Devant la presse, hier, des membres de la plateforme de la société civile (OSC), ROHY, ont justement affirmé leur regret quant à la tiédeur du recensement des électeurs. Cette entité note particulièrement la non effectivité du maillage du territoire par les agents recenseurs.

Dans la capitale et ses environs, il y a des quartiers où les agents recenseurs sont très actifs. Comme à Soavimasoandro et Ivandry, par exemple, les portes-à-portes se font même le dimanche pour le recensement des salariés qui sont absents durant la semaine. Ce n’est pas le cas partout, cependant. Dans un Fokontany du côté d’Ampitatafika, les habitants ont été conviés au bureau du Fokontany pour le recensement électoral.

À Amboanjobe, un chef de famille s’étonne de ne pas avoir encore vu d’agent recenseur, jusqu’à l’heure.
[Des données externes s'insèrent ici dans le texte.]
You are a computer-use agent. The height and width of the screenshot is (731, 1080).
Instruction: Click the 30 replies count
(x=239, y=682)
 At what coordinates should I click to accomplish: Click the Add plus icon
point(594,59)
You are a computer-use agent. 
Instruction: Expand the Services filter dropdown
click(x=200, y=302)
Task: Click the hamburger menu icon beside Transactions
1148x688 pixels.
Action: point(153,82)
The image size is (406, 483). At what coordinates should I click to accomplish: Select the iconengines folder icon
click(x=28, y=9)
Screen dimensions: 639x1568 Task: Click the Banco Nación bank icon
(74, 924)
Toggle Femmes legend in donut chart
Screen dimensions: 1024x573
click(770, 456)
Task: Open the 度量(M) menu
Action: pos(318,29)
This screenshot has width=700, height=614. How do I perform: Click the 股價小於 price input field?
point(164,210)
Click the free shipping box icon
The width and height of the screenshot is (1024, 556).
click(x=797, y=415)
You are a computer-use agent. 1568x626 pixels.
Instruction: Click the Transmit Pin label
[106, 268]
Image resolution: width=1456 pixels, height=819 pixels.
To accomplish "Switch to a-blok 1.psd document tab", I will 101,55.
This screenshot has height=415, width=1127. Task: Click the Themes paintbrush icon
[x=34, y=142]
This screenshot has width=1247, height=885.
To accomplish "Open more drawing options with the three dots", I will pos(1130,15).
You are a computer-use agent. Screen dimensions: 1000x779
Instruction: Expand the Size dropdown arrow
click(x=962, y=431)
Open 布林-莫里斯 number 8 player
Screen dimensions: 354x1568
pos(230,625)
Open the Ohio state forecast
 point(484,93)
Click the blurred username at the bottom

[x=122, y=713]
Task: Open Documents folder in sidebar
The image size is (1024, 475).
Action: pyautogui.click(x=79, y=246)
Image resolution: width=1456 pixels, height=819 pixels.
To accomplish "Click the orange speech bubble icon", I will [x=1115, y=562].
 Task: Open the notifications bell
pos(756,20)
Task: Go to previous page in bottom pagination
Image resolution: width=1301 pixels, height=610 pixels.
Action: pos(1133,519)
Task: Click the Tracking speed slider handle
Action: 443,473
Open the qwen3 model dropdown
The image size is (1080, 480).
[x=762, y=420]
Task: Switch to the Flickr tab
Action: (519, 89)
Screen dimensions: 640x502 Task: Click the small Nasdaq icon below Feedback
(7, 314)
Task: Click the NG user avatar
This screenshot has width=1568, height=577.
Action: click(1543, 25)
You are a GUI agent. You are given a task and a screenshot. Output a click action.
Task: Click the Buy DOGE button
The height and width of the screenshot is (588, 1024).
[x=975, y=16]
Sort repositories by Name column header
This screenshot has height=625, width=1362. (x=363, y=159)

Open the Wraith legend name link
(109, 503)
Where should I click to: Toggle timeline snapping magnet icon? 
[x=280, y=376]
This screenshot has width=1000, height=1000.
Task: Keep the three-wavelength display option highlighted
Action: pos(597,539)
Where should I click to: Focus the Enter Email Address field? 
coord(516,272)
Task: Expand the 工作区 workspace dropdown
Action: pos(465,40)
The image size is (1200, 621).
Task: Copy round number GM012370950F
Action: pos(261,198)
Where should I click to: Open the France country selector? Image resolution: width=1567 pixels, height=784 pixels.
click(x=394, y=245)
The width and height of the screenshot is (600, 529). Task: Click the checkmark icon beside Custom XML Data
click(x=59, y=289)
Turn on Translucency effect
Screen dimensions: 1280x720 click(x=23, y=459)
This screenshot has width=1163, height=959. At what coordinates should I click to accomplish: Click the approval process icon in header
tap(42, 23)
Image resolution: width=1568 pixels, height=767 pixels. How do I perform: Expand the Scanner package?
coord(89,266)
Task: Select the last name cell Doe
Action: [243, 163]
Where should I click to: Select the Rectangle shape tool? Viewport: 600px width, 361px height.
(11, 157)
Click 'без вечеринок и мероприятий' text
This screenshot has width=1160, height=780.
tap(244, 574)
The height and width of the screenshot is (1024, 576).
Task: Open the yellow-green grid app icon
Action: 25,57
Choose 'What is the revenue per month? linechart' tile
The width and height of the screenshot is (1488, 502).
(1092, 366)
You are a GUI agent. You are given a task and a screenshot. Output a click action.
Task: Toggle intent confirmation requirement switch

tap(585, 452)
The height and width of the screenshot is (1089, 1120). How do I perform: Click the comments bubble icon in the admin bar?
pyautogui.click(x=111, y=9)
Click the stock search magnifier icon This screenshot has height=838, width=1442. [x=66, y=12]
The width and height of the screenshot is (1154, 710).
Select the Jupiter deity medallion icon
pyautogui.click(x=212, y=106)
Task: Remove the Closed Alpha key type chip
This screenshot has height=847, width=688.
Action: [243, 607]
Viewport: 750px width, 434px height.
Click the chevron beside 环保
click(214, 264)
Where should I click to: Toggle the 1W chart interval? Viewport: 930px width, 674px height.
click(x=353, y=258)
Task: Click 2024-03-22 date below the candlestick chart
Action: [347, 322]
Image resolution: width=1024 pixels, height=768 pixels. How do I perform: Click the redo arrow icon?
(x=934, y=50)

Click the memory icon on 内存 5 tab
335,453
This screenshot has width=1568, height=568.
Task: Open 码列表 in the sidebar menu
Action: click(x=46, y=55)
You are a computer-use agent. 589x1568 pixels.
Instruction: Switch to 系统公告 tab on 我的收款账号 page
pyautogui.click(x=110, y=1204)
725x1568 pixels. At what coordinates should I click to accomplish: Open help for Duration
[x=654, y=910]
Comme souligné par ROHY, la CENI a annoncé qu’il mise sur les portes-à-portes par les agents pour le recensement électoral. À un mois et demi de la fin de la période de recensement électoral, la CENI est dans l’obligation de mettre les bouchés doubles pour atteindre l’objectif de treize millions d’électeurs inscrits.

Selon Soava Andriamarota­fika, elle compte dans les prochains jours activer le recensement des travailleurs sur leur lieu de travail. Il y a les travailleurs informels à prendre en compte aussi. À l’allure où vont les choses, l’option d’une prolongation du délai de trois mois pourrait être levée. “Dans les grandes villes, il y a des opérations de mobilisation citoyenne, deux fois par semaine, dans les Fokontany. Et contrairement aux perceptions, les agents recenseurs travaillent dur”, défend le rapporteur général de la CENI. A entendre Soava Andriamarotafika, toutefois, le plus grand défi de la Commission électorale est de briser la crise de confiance avec les citoyens. Des appréhensions qui impactent grandement le recensement électoral.